Species of gastropod

Nassarius fossatus, the channeled basket snail, is a species of sea snail, a marine gastropod mollusc in the family Nassariidae, the nassa mud snails or dog whelks. It is native to the west coast of North America where it is found on mudflats on the foreshore and on sand and mud in shallow water.

==Description==
This is one of the largest mud snails in the genus and has a robust shell that can reach nearly 5 cm long. The width of the body whorl of the spirally coiled shell is about half the total length of the shell and there are about six further whorls of diminishing size. There is a distinctive transverse groove on the lowermost portion of the body whorl. The surface of the shell is sculpted with fine axial ribs and spiral ridges, giving it a basket-like texture. The aperture is less than half the diameter of the shell and can be closed by a horny operculum. There is a siphonal notch at the edge of the aperture through which a breathing siphon can be extended. The lip of the aperture is finely toothed at the margin and slightly ridged inside. The columella (the central supporting structure around which the shell is coiled) is thickened at the aperture and is usually orange. The rest of the shell surface is grayish-brown or ashy gray and is matte in appearance.
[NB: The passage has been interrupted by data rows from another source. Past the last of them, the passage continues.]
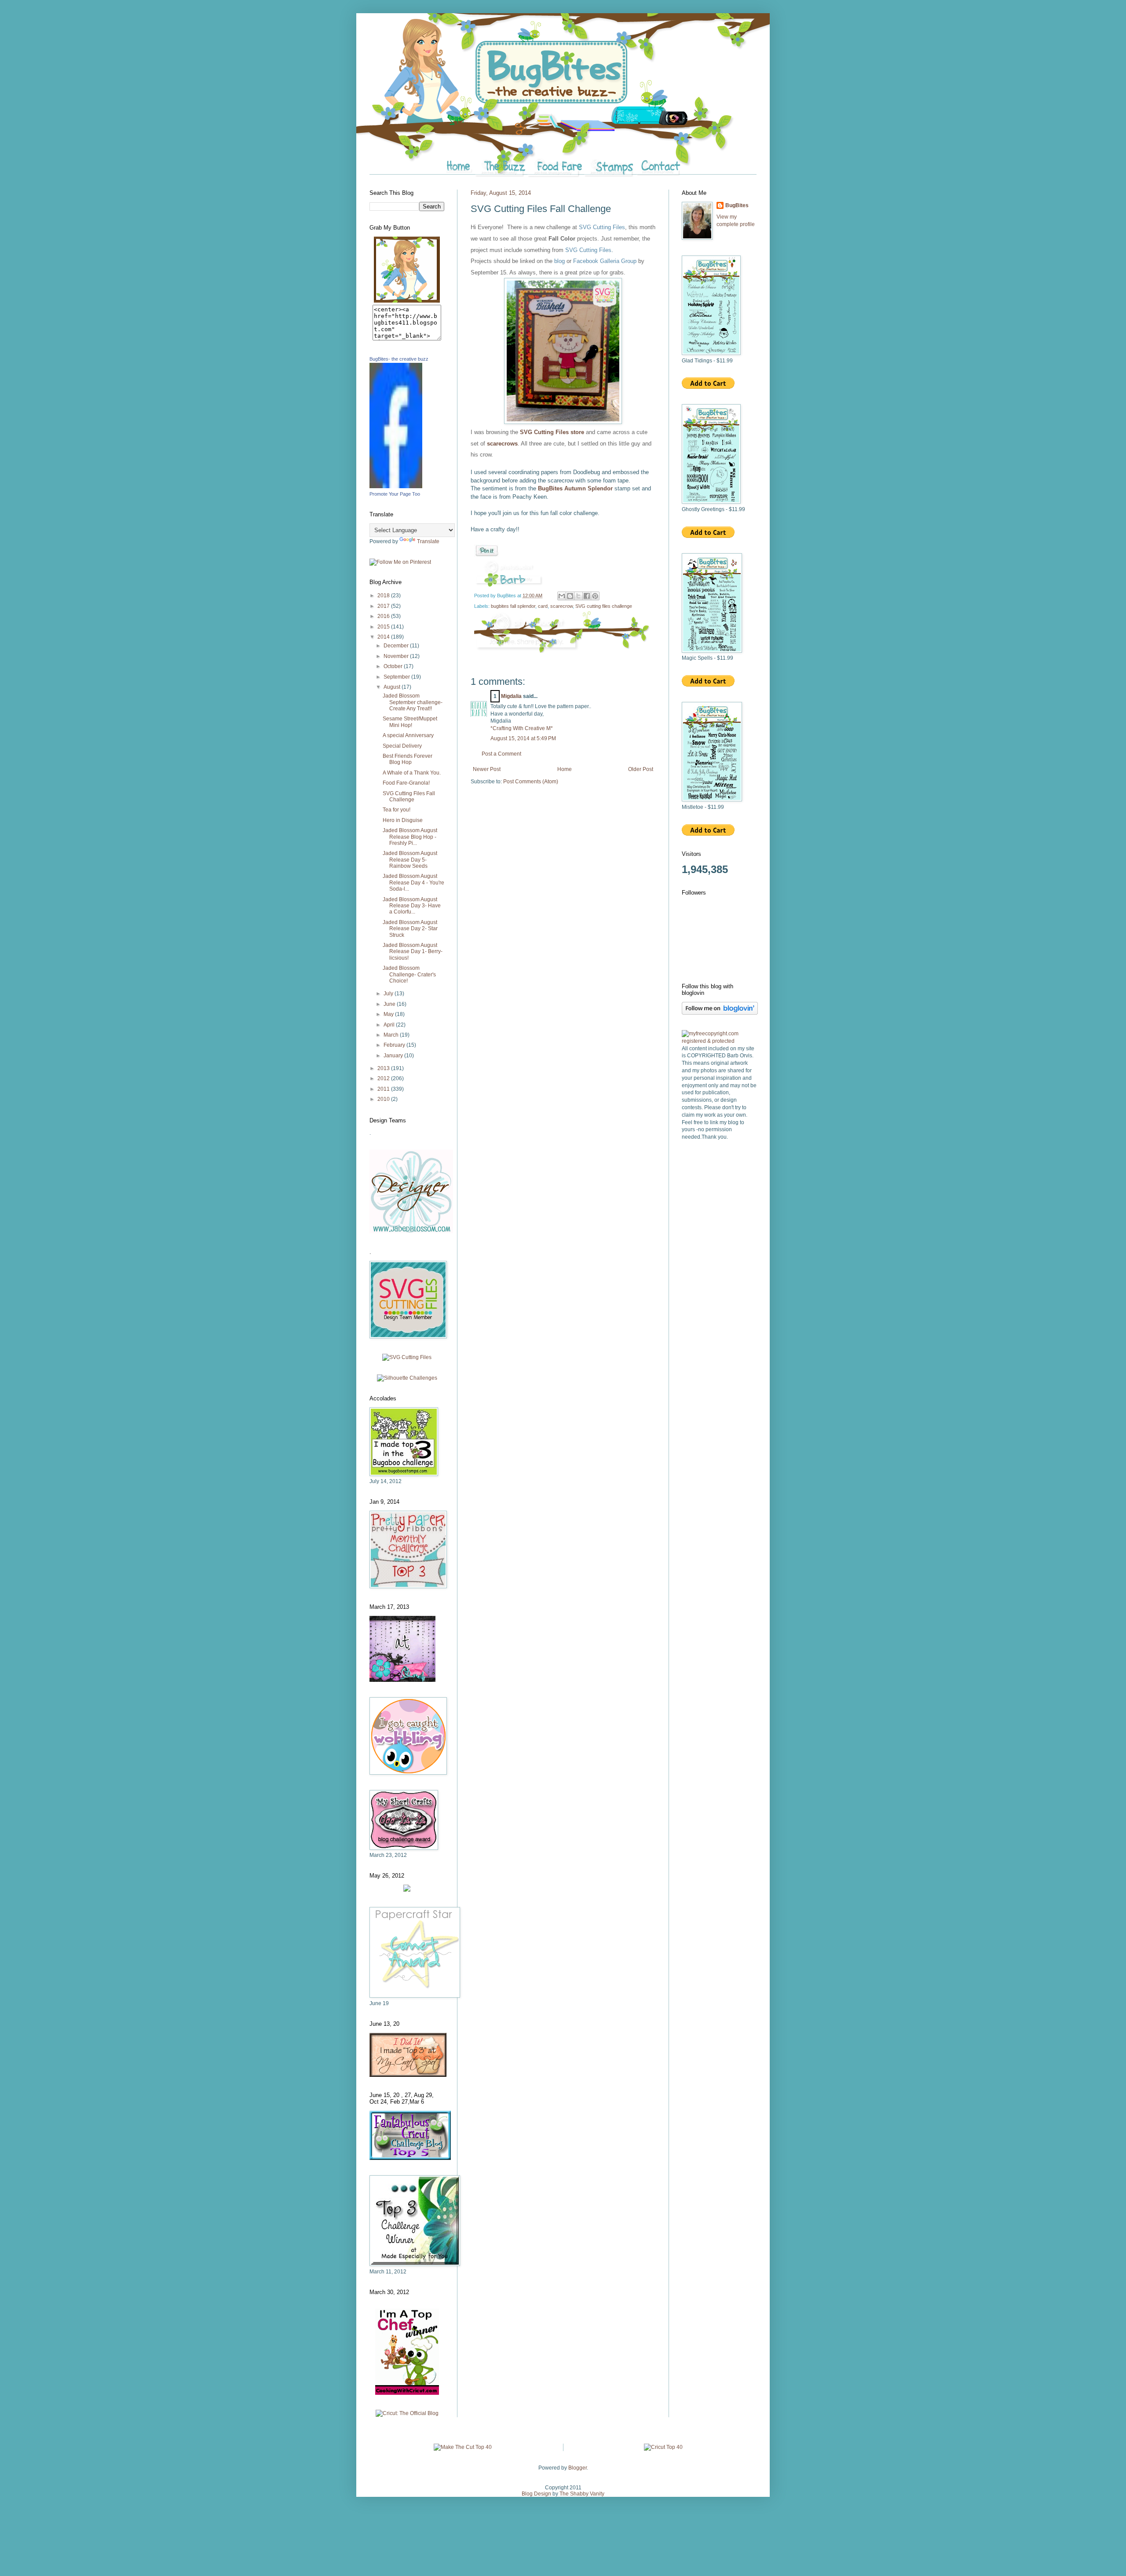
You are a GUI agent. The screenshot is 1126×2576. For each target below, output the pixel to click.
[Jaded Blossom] (411, 1231)
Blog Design (536, 2494)
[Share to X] (578, 596)
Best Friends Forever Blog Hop (407, 759)
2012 (384, 1078)
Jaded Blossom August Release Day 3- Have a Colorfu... (412, 905)
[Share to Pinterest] (595, 596)
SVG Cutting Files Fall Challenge (409, 796)
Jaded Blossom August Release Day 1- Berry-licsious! (412, 951)
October (394, 666)
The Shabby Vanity (581, 2494)
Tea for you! (396, 810)
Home (564, 769)
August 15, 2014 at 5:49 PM (523, 738)
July (389, 993)
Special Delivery (402, 746)
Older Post (640, 769)
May (389, 1014)
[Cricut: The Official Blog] (407, 2413)
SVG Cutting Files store (552, 432)
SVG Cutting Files (602, 227)
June (390, 1004)
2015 (384, 627)
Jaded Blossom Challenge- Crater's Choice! (409, 974)
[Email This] (561, 596)
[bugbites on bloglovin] (720, 1013)
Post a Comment (501, 754)
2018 (384, 595)
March (392, 1035)
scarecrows (502, 443)
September (397, 677)
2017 (384, 606)
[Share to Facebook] (586, 596)
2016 (384, 616)
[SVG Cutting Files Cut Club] (406, 1357)
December (397, 646)
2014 (384, 637)
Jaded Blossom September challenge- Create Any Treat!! (412, 702)
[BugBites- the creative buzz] (395, 486)
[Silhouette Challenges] (407, 1378)
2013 (384, 1068)
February (395, 1045)
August (393, 687)
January (394, 1055)
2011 (384, 1089)
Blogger (577, 2468)
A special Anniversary (408, 735)
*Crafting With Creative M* (521, 728)
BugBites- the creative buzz (398, 359)
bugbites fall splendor (513, 606)
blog (559, 261)
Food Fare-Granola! (406, 783)
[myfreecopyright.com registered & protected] (719, 1041)
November (397, 656)
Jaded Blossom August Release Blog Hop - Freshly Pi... (410, 836)
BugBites (737, 205)
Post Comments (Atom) (530, 781)
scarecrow (561, 606)
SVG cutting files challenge (603, 606)
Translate (428, 541)
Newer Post (487, 769)
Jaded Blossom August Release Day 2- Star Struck (410, 928)
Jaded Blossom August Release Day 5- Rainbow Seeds (410, 859)
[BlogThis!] (570, 596)
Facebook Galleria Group (604, 261)
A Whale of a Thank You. (412, 773)
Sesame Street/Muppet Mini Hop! (410, 722)
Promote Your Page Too (394, 494)
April (390, 1025)
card (543, 606)
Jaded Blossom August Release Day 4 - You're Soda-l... (413, 882)
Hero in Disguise (403, 820)
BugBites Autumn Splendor (576, 488)
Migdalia (511, 696)
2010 (384, 1099)
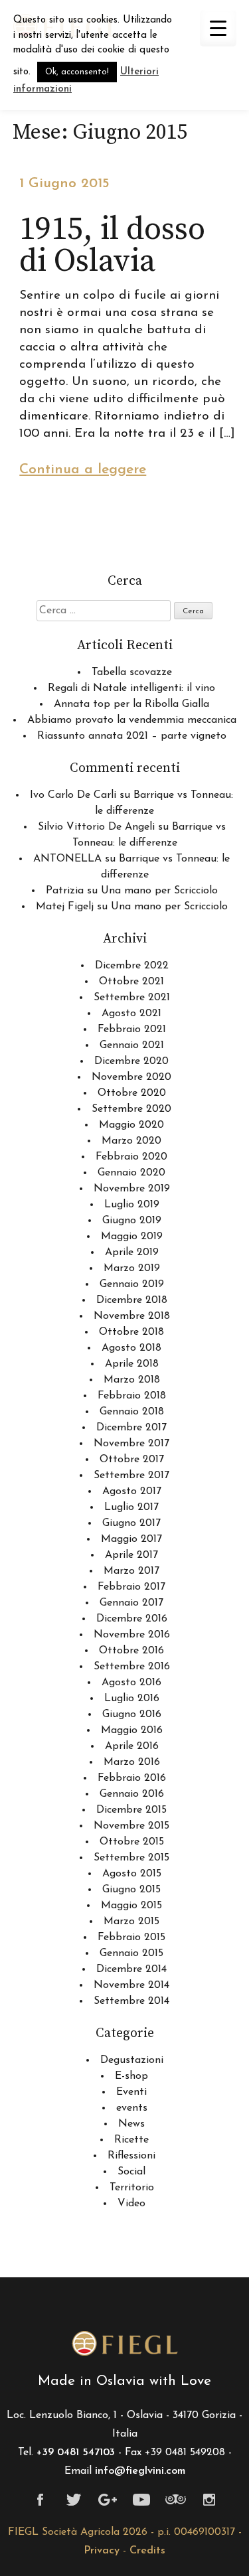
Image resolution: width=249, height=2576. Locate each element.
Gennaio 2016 (132, 1794)
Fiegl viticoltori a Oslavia (125, 2343)
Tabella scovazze (132, 672)
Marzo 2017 (131, 1571)
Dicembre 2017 (131, 1427)
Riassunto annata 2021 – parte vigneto (131, 736)
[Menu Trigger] (218, 28)
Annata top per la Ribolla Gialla (131, 704)
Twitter (74, 2500)
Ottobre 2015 (132, 1842)
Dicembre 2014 (131, 1969)
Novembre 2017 (131, 1443)
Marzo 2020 (131, 1141)
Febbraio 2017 (131, 1587)
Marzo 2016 (132, 1762)
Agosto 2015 (131, 1873)
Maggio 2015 (131, 1905)
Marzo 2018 (132, 1380)
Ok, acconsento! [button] (77, 72)
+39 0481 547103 (76, 2452)
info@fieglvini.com (140, 2471)
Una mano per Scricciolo (159, 890)
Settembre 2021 (132, 997)
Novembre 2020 (131, 1077)
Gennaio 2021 (132, 1045)
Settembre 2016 (132, 1666)
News (131, 2124)
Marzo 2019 (132, 1268)
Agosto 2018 (131, 1348)
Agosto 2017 (131, 1491)
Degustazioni (131, 2060)
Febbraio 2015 (131, 1937)
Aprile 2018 (132, 1364)
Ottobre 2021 (131, 981)
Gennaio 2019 (132, 1284)
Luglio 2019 (131, 1204)
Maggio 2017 (131, 1539)
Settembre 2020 (131, 1109)
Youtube (141, 2500)
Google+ (108, 2500)
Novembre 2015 (131, 1826)
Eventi (131, 2092)
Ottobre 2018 (131, 1332)
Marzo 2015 (131, 1921)
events (131, 2108)
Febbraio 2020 (131, 1157)
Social (131, 2171)
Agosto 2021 (131, 1013)
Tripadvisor (175, 2500)
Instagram (209, 2500)
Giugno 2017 (131, 1523)
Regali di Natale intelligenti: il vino (131, 688)
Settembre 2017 (131, 1475)
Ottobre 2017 (132, 1459)
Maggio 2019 (132, 1236)
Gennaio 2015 (131, 1953)
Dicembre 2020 (131, 1061)
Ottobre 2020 (132, 1093)
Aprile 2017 (131, 1555)
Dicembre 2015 (131, 1810)
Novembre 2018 (132, 1316)
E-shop (131, 2076)
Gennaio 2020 (131, 1173)
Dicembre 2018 (131, 1300)
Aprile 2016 (132, 1746)
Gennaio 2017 (131, 1603)
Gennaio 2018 (132, 1411)
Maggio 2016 (132, 1730)
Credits (147, 2550)
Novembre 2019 (132, 1188)
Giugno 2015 (131, 1889)
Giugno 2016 (131, 1714)
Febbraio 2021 (132, 1029)
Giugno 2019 (131, 1220)
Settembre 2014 (131, 2001)
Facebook (40, 2500)
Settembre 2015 (131, 1858)
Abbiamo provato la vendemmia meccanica (131, 720)
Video (131, 2203)
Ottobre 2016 (131, 1650)
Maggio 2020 (131, 1125)
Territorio (132, 2187)
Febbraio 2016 (132, 1778)
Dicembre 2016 (131, 1619)
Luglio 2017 (131, 1507)
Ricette (131, 2140)
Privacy (102, 2550)
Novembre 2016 (132, 1634)
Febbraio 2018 (132, 1396)
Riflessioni (131, 2156)
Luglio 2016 (131, 1698)
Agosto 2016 (131, 1682)
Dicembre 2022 (132, 965)
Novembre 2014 (131, 1985)
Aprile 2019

==Distribution and habitat==
This species is native to the coasts adjoining the northeastern Pacific Ocean. Its range extends from Vancouver Island to Baja California. It is found intertidally on mudflats and also subtidally on sandy and muddy substrates to a depth of about 18 m.

==Behavior==
Nassarius fossatus is a predator and scavenger. When the tide is out it crawls across the surface of the mud leaving a distinctive trail. It is able to detect odors with its long proboscis and when it finds something edible, it winds its foot round it and rasps at the surface with its radula. A dead fish in a creek has been found to attract snails from as far away as 30 m downstream. N. fossatus can similarly detect the approach of a predator such as the starfish Pisaster brevispinus. Its reaction is either to crawl away rapidly, rocking its shell from side to side, or do a spectacular flip or series of flips, catapulting itself with its muscular foot.

Nassarius fossatus lays its eggs on eelgrass or some other solid object on the surface of the mudflats. First it cleans a portion of leaf blade with its radula, then it forms a fold in its foot connecting its genital pore with its mucous pedal gland. The egg mass passes along this fold and the pedal gland is used to cement the egg capsule to the leaf blade. This process takes about ten minutes, during which time the snail's body and shell oscillate from side to side. After this, the snail moves forward slightly and repeats the process, eventually producing a series of flattened capsules that overlap each other giving a shingled effect. A typical egg string may contain 45 eggs and be 6 cm long.